**Dokumentauszug**
Heute diskutieren Kanzlerin Merkel und Frankreichs
Staatspräsident Sarkozy über die Zukunft des europäischen Luft- und 
Raumfahrtkonzerns EADS: Wer darf wie viele Anteile halten, wer den 
Chef stellen? Das wäre nicht weiter spektakulär, hätten nicht 
Spitzenpolitiker aus CDU und SPD die nationale Industriepolitik des 
zentralistisch und etatistisch geführten Frankreichs als Vorbild 
hervorgehoben. Damit droht eine Kehrtwende der deutschen 
Wirtschaftspolitik, die bisher auf eine offene Wettbewerbswirtschaft 
setzte.
Frankreich macht es besser, lautet der Tenor aus deutschen 
Landen. Paris verhinderte unliebsame Übernahmen wie weiland von 
Danone durch Pepsi, macht politischen Einfluss geltend, wenn es um 
den Schutz seiner nationalen Champions geht. Eine Folge: Von den 50 
größten börsennotierten EU-Konzernen stammen 23 aus Frankreich, nur 
13 aus Deutschland. Hessens Ministerpräsident Koch (CDU) und 
Bundesfinanzminister Steinbrück (SPD) machen sich zu Schutzpatronen 
deutscher Unternehmen. Koch möchte eine Brandmauer gegen ausländische
Staatskonzerne und Staatsfonds errichten; Steinbrück will das auch 
und noch dazu nach Pariser Vorbild eine Liste mit schützenswerten 
Branchen, in denen Übernahmen - ob von Privat oder Staat - von Staats
wegen zu genehmigen sind.

(Zeilen mit Zeigedaten)
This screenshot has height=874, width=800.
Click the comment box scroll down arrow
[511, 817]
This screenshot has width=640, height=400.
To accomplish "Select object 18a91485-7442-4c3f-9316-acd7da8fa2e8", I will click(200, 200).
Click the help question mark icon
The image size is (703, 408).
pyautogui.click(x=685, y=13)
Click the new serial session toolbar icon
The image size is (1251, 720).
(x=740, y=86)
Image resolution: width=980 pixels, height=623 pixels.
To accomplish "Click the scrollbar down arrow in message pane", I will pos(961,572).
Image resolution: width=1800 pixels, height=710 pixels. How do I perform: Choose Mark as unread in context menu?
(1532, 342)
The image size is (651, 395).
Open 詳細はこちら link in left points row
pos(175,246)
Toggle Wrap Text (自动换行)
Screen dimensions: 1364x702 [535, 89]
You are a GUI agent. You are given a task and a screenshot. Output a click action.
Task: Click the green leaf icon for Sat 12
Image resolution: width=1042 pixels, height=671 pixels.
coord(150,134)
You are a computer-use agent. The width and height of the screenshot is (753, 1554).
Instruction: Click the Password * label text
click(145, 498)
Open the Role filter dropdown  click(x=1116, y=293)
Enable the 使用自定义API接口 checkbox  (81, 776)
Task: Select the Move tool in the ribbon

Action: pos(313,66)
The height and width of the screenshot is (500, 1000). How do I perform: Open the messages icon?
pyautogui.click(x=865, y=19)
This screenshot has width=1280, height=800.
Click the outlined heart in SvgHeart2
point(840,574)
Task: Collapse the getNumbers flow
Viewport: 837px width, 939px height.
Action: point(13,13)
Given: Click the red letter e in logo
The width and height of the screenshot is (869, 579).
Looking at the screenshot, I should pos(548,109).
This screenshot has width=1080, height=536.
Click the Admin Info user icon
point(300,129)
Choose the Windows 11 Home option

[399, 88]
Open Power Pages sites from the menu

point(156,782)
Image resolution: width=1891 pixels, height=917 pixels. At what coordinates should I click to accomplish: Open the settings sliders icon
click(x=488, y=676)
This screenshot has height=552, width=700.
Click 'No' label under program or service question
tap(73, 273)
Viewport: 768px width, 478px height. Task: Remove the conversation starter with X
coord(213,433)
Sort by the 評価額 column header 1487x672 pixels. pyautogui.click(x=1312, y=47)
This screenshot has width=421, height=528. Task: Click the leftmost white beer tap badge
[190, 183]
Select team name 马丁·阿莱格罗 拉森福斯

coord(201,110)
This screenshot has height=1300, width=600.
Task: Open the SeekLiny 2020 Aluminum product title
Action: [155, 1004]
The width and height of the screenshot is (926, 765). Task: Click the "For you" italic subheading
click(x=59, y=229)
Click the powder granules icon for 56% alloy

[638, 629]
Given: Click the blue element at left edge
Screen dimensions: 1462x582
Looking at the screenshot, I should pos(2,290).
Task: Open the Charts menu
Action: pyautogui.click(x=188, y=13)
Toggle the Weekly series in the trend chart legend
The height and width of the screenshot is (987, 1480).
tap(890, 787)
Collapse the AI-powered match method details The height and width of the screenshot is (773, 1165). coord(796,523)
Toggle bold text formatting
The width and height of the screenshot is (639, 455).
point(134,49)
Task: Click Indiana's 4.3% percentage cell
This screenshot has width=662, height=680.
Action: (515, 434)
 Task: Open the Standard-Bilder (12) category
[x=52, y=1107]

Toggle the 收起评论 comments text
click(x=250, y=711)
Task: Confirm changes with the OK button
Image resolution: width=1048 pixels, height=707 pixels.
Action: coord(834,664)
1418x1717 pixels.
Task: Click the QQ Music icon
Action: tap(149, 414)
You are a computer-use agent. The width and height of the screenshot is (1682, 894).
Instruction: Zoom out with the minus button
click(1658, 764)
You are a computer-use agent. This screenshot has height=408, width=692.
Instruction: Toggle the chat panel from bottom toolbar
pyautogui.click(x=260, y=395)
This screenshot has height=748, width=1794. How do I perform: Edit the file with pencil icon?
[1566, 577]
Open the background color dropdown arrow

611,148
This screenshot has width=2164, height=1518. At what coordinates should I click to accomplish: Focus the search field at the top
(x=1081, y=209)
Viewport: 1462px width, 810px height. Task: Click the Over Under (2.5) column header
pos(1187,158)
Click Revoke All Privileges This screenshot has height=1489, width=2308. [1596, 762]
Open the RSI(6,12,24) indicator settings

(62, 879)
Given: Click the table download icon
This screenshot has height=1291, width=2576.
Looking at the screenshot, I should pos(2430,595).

**Ziel**
Gib aus dem Dokumentauszug über EADS die Stelle von „Frankreich macht es“ bis einschließlich „zu genehmigen sind.“ wortgetreu wieder.

**Ergebnis der Aufgabe**
Frankreich macht es besser, lautet der Tenor aus deutschen 
Landen. Paris verhinderte unliebsame Übernahmen wie weiland von 
Danone durch Pepsi, macht politischen Einfluss geltend, wenn es um 
den Schutz seiner nationalen Champions geht. Eine Folge: Von den 50 
größten börsennotierten EU-Konzernen stammen 23 aus Frankreich, nur 
13 aus Deutschland. Hessens Ministerpräsident Koch (CDU) und 
Bundesfinanzminister Steinbrück (SPD) machen sich zu Schutzpatronen 
deutscher Unternehmen. Koch möchte eine Brandmauer gegen ausländische
Staatskonzerne und Staatsfonds errichten; Steinbrück will das auch 
und noch dazu nach Pariser Vorbild eine Liste mit schützenswerten 
Branchen, in denen Übernahmen - ob von Privat oder Staat - von Staats
wegen zu genehmigen sind.